(Entries on target coordinates)
= = = = =
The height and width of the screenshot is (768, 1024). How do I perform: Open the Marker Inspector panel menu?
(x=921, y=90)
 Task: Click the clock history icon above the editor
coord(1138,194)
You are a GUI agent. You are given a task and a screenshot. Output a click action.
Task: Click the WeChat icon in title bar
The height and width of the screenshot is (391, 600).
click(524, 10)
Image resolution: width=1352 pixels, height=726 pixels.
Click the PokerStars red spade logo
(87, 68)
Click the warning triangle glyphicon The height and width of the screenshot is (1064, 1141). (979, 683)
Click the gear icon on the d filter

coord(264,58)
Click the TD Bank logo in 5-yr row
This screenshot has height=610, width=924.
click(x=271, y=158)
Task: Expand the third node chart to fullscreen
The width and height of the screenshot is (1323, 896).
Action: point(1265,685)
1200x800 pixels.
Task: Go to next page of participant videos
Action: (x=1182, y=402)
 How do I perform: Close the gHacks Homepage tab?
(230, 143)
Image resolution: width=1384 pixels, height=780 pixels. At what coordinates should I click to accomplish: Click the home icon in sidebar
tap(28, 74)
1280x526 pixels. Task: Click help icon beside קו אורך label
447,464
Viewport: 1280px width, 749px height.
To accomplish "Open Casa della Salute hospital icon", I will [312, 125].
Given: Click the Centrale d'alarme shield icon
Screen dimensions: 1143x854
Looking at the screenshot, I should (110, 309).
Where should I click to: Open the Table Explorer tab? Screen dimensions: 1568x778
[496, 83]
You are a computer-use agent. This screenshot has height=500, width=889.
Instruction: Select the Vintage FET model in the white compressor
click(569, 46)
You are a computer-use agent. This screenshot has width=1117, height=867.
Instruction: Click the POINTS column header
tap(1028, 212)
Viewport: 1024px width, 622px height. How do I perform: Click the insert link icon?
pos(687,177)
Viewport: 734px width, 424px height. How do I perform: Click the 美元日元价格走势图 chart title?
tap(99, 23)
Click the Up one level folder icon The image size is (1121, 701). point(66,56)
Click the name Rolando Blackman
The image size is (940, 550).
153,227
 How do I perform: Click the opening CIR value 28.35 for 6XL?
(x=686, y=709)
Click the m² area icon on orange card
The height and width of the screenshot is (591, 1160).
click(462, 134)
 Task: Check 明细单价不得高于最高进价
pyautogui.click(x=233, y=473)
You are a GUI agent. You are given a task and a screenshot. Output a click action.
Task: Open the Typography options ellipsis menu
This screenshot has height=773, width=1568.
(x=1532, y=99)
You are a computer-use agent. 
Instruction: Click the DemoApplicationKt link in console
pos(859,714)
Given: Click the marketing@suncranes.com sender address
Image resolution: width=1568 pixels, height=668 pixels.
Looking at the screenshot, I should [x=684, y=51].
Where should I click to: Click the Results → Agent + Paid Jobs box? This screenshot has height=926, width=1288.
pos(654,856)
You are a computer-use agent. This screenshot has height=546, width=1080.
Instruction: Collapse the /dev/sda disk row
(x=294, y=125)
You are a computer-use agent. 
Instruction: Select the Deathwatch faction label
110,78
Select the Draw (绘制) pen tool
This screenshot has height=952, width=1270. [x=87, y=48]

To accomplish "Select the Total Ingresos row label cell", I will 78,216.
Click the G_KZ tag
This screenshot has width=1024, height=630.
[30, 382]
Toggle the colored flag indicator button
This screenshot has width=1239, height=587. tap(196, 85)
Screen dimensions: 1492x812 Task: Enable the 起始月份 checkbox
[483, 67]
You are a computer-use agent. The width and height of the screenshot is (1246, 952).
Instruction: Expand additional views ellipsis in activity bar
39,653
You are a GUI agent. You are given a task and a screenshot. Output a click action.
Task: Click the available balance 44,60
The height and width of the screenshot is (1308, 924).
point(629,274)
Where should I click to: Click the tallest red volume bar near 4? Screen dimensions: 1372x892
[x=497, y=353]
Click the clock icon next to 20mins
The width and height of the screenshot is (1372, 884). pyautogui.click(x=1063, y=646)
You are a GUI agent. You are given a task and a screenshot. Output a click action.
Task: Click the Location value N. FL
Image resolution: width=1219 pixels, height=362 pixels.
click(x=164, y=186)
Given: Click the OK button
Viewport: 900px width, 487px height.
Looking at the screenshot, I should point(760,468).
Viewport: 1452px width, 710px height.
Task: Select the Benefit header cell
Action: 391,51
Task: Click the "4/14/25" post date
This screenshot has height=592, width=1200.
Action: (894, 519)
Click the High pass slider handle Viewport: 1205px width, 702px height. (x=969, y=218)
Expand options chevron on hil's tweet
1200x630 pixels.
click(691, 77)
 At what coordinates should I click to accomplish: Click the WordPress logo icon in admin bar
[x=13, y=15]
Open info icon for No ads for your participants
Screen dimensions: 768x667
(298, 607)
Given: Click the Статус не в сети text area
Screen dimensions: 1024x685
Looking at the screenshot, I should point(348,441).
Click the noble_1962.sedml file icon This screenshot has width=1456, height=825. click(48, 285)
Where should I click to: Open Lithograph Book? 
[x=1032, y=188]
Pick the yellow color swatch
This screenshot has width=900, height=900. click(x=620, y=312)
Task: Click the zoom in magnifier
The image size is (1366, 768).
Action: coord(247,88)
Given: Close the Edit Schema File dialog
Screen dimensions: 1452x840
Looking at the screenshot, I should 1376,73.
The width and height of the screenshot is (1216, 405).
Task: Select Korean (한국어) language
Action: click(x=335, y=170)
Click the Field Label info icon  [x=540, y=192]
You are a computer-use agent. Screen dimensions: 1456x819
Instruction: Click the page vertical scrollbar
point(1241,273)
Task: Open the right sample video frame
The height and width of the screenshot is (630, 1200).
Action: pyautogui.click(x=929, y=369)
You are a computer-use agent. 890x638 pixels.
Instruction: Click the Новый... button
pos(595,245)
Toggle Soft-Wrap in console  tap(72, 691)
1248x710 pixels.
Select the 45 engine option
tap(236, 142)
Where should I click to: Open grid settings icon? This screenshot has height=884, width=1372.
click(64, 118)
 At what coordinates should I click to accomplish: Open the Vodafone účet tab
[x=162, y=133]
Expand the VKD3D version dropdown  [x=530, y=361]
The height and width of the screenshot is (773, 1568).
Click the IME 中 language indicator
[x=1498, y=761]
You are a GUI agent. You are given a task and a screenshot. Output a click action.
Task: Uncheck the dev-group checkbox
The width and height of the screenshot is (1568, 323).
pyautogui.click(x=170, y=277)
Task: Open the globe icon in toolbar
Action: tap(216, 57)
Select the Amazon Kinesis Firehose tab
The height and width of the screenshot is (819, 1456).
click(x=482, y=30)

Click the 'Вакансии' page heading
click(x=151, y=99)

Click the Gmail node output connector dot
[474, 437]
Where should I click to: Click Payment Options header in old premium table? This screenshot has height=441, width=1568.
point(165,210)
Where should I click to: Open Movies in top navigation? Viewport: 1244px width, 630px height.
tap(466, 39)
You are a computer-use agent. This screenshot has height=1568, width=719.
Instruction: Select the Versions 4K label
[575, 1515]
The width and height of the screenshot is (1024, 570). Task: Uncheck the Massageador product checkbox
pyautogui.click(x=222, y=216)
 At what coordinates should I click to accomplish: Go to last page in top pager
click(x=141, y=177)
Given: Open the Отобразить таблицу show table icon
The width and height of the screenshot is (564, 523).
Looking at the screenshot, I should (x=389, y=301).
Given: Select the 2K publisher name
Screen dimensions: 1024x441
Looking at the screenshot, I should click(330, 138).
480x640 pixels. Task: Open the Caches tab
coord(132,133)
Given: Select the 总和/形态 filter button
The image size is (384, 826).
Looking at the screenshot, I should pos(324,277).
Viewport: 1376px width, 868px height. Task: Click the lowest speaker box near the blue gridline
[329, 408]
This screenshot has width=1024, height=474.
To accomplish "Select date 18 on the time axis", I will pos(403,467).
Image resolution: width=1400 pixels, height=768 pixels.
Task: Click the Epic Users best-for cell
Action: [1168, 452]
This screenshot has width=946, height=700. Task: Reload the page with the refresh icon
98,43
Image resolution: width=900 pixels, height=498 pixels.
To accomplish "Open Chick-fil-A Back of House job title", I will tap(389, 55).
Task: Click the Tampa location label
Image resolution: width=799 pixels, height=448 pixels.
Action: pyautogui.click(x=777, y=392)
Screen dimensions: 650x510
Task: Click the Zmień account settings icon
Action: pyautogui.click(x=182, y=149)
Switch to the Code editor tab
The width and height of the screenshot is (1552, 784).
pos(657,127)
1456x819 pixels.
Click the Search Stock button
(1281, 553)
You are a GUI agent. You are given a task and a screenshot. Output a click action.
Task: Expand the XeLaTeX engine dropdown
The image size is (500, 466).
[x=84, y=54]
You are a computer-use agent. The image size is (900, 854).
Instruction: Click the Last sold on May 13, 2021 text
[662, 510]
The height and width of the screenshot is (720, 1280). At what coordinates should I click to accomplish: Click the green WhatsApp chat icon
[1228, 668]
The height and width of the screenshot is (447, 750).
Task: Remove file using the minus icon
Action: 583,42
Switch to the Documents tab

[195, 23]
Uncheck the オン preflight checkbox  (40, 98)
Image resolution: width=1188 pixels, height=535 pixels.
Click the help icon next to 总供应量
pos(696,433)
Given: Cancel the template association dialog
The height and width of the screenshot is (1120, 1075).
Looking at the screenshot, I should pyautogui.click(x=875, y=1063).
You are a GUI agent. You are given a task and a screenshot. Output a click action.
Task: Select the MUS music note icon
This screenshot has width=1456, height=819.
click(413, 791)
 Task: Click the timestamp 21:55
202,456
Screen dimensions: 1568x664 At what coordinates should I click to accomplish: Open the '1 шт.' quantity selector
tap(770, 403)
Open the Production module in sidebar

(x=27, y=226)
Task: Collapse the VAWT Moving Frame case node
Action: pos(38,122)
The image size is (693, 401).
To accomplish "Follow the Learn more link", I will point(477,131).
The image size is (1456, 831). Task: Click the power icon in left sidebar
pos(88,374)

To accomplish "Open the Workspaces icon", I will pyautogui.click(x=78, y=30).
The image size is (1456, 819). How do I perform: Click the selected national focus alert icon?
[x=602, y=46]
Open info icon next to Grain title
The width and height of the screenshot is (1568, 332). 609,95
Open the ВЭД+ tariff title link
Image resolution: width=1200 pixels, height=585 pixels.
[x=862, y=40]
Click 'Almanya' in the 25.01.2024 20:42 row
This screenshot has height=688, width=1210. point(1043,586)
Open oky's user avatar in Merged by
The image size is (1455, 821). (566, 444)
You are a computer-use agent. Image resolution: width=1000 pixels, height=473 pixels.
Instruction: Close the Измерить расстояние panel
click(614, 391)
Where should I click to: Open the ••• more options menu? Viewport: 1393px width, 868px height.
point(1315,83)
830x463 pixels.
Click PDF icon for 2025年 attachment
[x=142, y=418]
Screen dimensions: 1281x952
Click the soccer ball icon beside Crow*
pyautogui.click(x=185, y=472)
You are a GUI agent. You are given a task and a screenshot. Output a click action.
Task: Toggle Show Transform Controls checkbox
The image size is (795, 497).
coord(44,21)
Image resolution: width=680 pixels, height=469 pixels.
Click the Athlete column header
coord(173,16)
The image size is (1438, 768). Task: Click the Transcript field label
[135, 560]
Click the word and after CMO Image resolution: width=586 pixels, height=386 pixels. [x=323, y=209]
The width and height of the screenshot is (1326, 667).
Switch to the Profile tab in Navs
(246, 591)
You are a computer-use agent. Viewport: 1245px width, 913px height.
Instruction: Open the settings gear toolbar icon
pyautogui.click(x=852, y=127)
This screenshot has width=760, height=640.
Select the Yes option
= = = = =
What the exercise asks: Copy out the material word for word, from the line containing "The image size is (693, 401)." through the line containing "pos(88,374)", including both of those lines.

Full solution:
The image size is (693, 401).
To accomplish "Follow the Learn more link", I will point(477,131).
The image size is (1456, 831). Task: Click the power icon in left sidebar
pos(88,374)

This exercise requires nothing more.